Hearing Trudeau talk about deficit spending with former finance minister Paul Martin by his side should give pause. Martin, who slashed budgets mercilessly in the 1990s, was trotted out by the Liberals as Trudeau attacked the NDP for preparing to impose austerity. The bizarre nature of this event was dwarfed only by its cynicism.

The NDP has not made the task of deflecting such criticism easy on itself, however. The party for now appears caught in the jaws of what looks to be an impossible trinity. It has so far made three main economic promises: (1) slightly increase corporate taxes and undo income splitting, but not touch much else in terms of raising revenues (not for a lack of options, for example, taxation on top and upper-middle incomes, wealth, carbon or luxury consumption); (2) balance the budget; and (3) implement important and needed new spending, including national childcare.

Keeping all three promises is simply not possible, at least not without more detail on major additional revenues.

The current NDP story makes it too easy for opponents to poke holes and paint the party as economically incompetent — something the mainstream is already predisposed to. And the Liberals can be expected to continue trying to make cynical left critiques as with the latest austerity gambit.

On its own, next year’s federal budget will fall into deficit. This is due in part to the global economic situation, but also years of “starve the beast” tax cuts. Successive governments have created a revenue problem by cutting taxes, and then painting the situation as a spending problem instead, which is used to justify new cuts in spending. This is the vicious circle of austerity.

So how do we talk about the economy during an election while avoiding the absurdities so far?

Power and politics

The problem is that while even many mainstream economists will proclaim that government spending is key to boosting economic growth when private investment is as weak as it is now, most don’t pay attention to the power and politics behind the economics.

As the gap between rich and poor has widened over the past few decades, the economic elite has grown in stature. Deficits and government spending sounds fine to them if it gets the economy going — even childcare will allow more women to go back to work and some may fill all those low-wage service jobs sitting empty because employers aren’t willing to pay more — but anything that genuinely threatens the slow upward trickle of wealth and strengthen workers too much in the workplace won’t be so happily tolerated.

This is the old tension between how much a left or centre-left economic program does to reboot economic growth and how much it also increases the expectations, capacity to organize and, ultimately, bargaining power of working people. A robust and sustained program of deficit spending, even if it is economically possible, is practically difficult in a small, open economy like Canada’s, not because our economy couldn’t benefit from it, but because businesses and money can, among other things, threaten to leave.

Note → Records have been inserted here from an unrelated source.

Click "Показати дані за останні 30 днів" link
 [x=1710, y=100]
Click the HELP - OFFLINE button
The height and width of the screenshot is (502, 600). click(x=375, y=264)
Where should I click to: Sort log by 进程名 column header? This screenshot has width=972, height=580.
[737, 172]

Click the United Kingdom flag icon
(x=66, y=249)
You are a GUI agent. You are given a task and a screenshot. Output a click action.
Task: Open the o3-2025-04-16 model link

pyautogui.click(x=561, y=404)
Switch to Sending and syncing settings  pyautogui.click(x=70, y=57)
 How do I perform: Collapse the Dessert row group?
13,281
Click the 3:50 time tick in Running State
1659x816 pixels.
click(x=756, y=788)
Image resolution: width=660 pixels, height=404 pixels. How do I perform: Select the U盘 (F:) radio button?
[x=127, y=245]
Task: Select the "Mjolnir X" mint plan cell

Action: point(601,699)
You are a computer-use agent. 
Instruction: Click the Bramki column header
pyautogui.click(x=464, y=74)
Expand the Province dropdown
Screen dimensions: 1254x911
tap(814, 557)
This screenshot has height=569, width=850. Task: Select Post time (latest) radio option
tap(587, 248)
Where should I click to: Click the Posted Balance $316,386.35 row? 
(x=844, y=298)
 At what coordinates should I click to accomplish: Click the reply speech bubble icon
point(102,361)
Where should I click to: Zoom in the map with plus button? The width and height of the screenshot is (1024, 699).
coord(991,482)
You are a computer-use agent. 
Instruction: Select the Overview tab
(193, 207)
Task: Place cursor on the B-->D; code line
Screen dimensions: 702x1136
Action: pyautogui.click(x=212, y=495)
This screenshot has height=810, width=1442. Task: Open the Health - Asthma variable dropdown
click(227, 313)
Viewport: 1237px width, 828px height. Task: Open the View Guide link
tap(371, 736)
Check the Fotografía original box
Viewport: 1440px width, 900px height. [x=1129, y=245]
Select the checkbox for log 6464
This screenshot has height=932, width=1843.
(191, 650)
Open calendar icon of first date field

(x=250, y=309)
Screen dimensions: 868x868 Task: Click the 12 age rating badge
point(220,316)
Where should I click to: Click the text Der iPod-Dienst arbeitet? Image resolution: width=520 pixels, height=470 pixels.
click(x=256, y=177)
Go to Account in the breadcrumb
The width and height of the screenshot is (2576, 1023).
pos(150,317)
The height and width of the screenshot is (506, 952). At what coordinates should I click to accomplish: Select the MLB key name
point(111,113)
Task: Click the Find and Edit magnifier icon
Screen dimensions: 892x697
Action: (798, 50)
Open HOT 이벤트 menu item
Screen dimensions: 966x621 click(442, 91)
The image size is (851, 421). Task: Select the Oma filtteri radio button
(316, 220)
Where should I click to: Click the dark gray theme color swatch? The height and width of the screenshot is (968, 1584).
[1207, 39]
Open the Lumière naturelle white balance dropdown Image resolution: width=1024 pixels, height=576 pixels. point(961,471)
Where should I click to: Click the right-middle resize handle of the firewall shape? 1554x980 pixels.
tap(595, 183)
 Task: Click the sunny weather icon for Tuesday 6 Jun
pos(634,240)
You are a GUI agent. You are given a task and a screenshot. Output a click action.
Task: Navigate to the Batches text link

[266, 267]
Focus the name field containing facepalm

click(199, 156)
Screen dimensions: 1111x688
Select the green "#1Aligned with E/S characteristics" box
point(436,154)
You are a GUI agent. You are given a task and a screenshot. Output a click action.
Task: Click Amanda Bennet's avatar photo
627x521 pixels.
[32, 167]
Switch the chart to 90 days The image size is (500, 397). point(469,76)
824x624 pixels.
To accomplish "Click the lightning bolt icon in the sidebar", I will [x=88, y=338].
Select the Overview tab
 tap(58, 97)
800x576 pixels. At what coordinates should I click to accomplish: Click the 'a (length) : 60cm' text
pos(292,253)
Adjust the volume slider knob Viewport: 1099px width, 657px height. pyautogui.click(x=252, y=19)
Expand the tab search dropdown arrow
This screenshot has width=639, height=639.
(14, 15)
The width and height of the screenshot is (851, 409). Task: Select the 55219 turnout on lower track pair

The answer is to meet the power of money with people power and honesty.

Not only should we be talking more about austerity (rather than leaving it to cynics), we should be acting to rebuild the social links that austerity has worn down: talking and organizing in our neighbourhoods, our workplaces, our universities and beyond.

When media and politicians take the politics out of economic debate, they erase the very real tension between the interests of the powerful few versus the interests of regular people, those often working more for less.

We need to start having the conversation that much of the world is having about austerity, who it benefits and who it harms.

We need to start asking who our economy works for and why. Perhaps we will find that it will take getting together to really make it work for us.